**WORK REQUIRED:**
Take the line containing "This screenshot has width=1568, height=753." and all lines after it to the end of the records, and output them exactly.

**TASK DATA:**
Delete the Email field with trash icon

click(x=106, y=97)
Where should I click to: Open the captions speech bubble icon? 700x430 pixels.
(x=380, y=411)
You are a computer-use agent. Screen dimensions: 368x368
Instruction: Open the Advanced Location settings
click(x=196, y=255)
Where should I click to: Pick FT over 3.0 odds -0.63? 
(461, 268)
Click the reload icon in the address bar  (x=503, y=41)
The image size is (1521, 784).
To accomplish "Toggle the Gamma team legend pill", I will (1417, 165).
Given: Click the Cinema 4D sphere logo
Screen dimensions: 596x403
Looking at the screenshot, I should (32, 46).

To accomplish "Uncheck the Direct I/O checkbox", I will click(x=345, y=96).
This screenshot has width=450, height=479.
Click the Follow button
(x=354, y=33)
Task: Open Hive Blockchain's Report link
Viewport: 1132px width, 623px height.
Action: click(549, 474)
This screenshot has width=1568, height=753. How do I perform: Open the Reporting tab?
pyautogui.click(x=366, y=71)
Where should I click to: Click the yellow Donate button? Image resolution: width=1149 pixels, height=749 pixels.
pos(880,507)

**WRITTEN SOLUTION:**
This screenshot has width=1568, height=753. How do I perform: Open the Reporting tab?
pyautogui.click(x=366, y=71)
Where should I click to: Click the yellow Donate button? Image resolution: width=1149 pixels, height=749 pixels.
pos(880,507)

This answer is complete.